Conversations on immigration and deportation permeating national media didn’t deter the Mexico native from sharing her experience during a filmed TEDxBreckenridge event Feb. 15. She said these conversations served as fuel for her poem “We Are Stories,” which she read during the event. She wanted to let people in on the emotions that accompany her family’s near four-year chase after documents guaranteeing a means to stay in the place they made home over a decade ago.
Descending from “the Cloud People,” or the Zapotec, poetry and storytelling is baked into Lopez’s indigenous roots. Her knack for it was evident on stage and earned her a standing ovation.
“Undocumented is not a word, it’s a story,” she said during the Feb. 15 performance of her poem. “Undocumented is a word that they give to the people who didn’t get the blessing of being born in the land of the free.”
Immigration status is something Lopez said she’s been keenly aware of for the majority of her life. Her family started the journey to documentation around four years ago. She said they are at the point in the process that places them in what she calls the “no zone.”
“I’m not illegal, but I’m not documented either,” she said. “I’m somewhere in between.”
“It’s hard figuring out a good place to stand on, because everything is shaky, nothing is steady and (there’s) no rhythm,” she added.
She said she’s been “stuck” in this limbo for years, and it prohibits her from living the life her peers can. School-sponsored trips abroad, getting jobs available to most teenagers and the possibility of going to college are currently all off the table for Lopez, as is going back to her birthplace since she can’t leave the U.S.
Stories from Mexico live in what she describes to be the “deepest” part of her heart since the memories built when she was a toddler are no longer crystal clear. It’s her mother’s recounting of the fruit trees sprawling across the family farm or her father’s reminiscing of lively celebrations in their town square that help maintain the firm connection to a place she hasn’t visited in over a decade.

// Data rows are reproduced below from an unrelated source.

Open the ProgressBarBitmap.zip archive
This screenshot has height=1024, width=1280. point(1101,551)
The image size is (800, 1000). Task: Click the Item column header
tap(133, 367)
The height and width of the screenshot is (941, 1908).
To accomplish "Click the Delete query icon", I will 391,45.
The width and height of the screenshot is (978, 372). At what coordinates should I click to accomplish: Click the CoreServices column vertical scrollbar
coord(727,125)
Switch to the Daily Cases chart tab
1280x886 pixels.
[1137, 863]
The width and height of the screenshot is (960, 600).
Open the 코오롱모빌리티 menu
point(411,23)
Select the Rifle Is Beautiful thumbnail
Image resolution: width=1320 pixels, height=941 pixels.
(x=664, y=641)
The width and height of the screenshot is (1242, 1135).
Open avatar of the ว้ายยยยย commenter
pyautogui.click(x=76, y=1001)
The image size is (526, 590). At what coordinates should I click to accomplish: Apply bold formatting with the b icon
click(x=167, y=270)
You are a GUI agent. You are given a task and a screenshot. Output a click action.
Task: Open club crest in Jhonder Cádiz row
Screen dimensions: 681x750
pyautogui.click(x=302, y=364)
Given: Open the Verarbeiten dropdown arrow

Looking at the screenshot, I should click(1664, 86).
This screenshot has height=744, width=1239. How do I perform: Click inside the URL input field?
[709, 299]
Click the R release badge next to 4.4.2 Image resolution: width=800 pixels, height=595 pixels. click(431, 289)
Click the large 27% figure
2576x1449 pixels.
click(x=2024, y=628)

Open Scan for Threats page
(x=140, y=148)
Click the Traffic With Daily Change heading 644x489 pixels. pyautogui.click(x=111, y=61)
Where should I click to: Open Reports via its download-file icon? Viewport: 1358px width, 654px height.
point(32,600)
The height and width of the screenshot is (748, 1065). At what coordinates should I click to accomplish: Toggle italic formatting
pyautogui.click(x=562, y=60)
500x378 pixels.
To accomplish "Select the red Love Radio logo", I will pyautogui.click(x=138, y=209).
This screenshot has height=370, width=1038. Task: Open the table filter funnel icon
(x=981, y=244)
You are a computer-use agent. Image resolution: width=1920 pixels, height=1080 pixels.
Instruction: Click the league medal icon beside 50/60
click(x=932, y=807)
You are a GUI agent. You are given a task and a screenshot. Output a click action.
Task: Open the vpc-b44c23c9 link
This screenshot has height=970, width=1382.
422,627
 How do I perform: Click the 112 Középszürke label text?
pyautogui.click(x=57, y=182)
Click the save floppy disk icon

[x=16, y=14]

Her “no zone” label not only forces her to confront the realities of straddling the line of citizenship, it puts her in a no man’s land of sorts when it comes to choosing a camp to culturally identity with.
“We aren’t from here because our names don’t appear in the books, but we aren’t from there because we left our home behind,” Lopez writes in “We Are Stories.”
Her time in high school as a known undocumented person hasn’t gone without snarky remarks regarding her immigration status, she said. She finds this judgement remains despite the kindness she strives to treat others with.
“I find it unfair that some people judge us by that piece of paper, while they should really judge us (based on our) personality,” she said.
Lopez said she wanted to speak up about her immigration status because she’s seen fear dissuade many others from doing so. She said after her Feb. 15 performance she heard from other immigrants from places like Ukraine who found solace in her poem.
“I like the idea of sharing our stories, because (so much of what) people are talking about is how we broke the law, but we’re so much more than that, my parents came into this place trying to look for a better future for their own kids,” she said.